Effect of integrating polymeric pipes on the pressure evolution and failure assessment in cast iron branched networks

Abstract Pressure response and structural integrity assessment of cast iron and HDPE pipes were investigated in this study. The failure analysis of pipes in a branched network was considered taking into consideration the maximum stress generated by hydraulic transient events and the presence of an initial external semi-elliptical defect. The numerical study was conducted based on a developed non-conventional transient solver that incorporates the viscoelasticity of polymeric pipes. Considering the replacement of pipes located in sensitive zones with high-density polyethylene (HDPE) pipes, the pressure evolution of the network was evaluated for different network states at different locations.
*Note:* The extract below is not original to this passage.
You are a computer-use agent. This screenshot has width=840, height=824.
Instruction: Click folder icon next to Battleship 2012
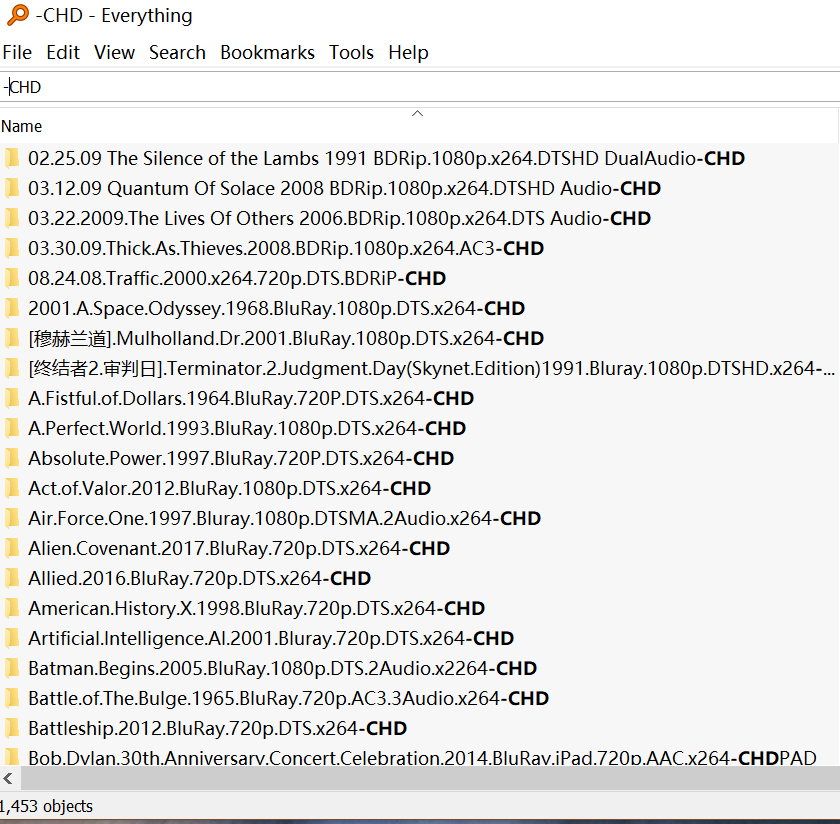pyautogui.click(x=12, y=728)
The integration of polymeric pipes in the originally cast-iron network provided remarkable pressure wave damping and dispersing in some locations. Since the failure of pipes with a corrosion crater is likely to occur when the admissible stress is reached, a structural integrity analysis was conducted. Failure Assessment Diagram (FAD) using the SINTAP code was considered to calculate the safety factors for cast iron pipes with different metallic-plastic combinations, whereas a semi-empirical model that calculates the J-integral is used for HDPE pipes. The results of this study conclude that high attention should be paid when a longitudinal crack is located in the pipelines. It may be possible for integrated polymeric pipes to alleviate the risk of failure in the network. However, under large crack geometries, additional measures should be taken.